> _Texto seleccionado_
————
Aproximación a Goytisolo en la plaza Xmáa-el-Fna
Autor invitado: Pablo Cerezal (*)
Hay una imagen que permanecerá cosida ya, por siempre, al envés de mis pupilas: el escritor Juan Goytisolo, ligeramente encorvado, al lento paso que la edad le permite y que el gusto por el paseo le impone, se aleja de mí internándose en una estrecha y sucia calleja de la medina de Marraquech. Camina hacia su domicilio, regresado del matutino “medineo” diario.
Ocurrió al día siguiente de que tuviese la oportunidad de compartir con él un delicioso té a la menta y una suculenta charla, amigablemente enredada de significativos silencios, a la mesa desvencijada de uno de los cafetines que brotan vida y palabra en la noche de la Plaza de Xmáa-El-Fna.
Una plaza, la de la imperial Marraquech, que la UNESCO declaró, en 2001, Patrimonio Cultural Inmaterial de la Humanidad. Con sinceridad: poco nos importan las deliberaciones del internacional organismo, pero mucho el hecho de que jamás se hubiesen siquiera iniciado de no ser por la campaña emprendida por el autor “marrakchí” para obtener la mundial defensa del espacio cultural (que no físico) de la plaza.
La escena que pude contemplar, al día siguiente de mi reunión con Juan Goytisolo, y que jamás podré olvidar, fue producto de la casualidad (o no), al encontrarme yo realizando mi último recorrido por la medina, antes de partir hacia latitudes de temperatura más amable, y no puedo más que imaginarla metáfora urgente de mi temporal adiós. Yo me despedía de Marraquech, y la ciudad, cargada sobre los hombros del poeta, se despedía así de mí, caminando en sentido opuesto, ofreciéndome su espalda de verbo y tiempo latentes.
————
> _Líneas de datos_
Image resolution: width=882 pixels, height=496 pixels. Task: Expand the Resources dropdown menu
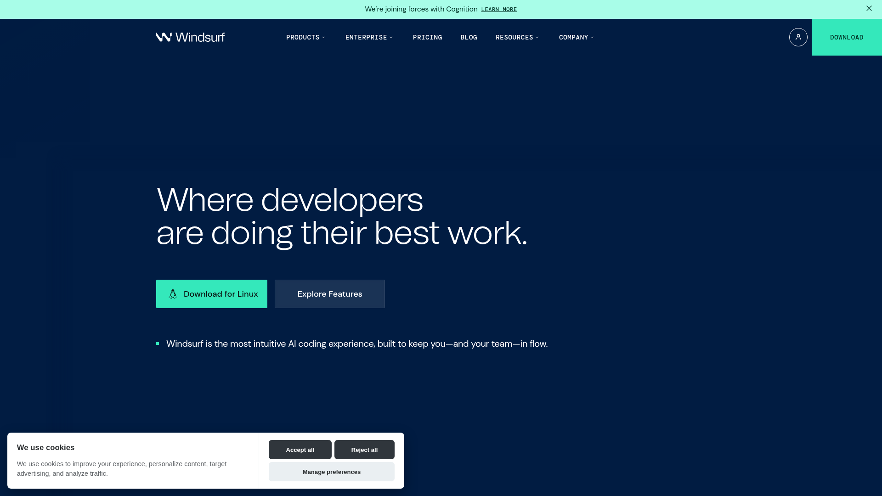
————
> _Tarea a realizar_
Transcribe sin cambios el pasaje del texto seleccionado que comienza en las palabras "Hay una imagen" y termina después de "Plaza de Xmáa-El-Fna.". Trabaja únicamente con el texto seleccionado, sin recurrir a los datos.

> _Respuesta al problema_
Hay una imagen que permanecerá cosida ya, por siempre, al envés de mis pupilas: el escritor Juan Goytisolo, ligeramente encorvado, al lento paso que la edad le permite y que el gusto por el paseo le impone, se aleja de mí internándose en una estrecha y sucia calleja de la medina de Marraquech. Camina hacia su domicilio, regresado del matutino “medineo” diario.
Ocurrió al día siguiente de que tuviese la oportunidad de compartir con él un delicioso té a la menta y una suculenta charla, amigablemente enredada de significativos silencios, a la mesa desvencijada de uno de los cafetines que brotan vida y palabra en la noche de la Plaza de Xmáa-El-Fna.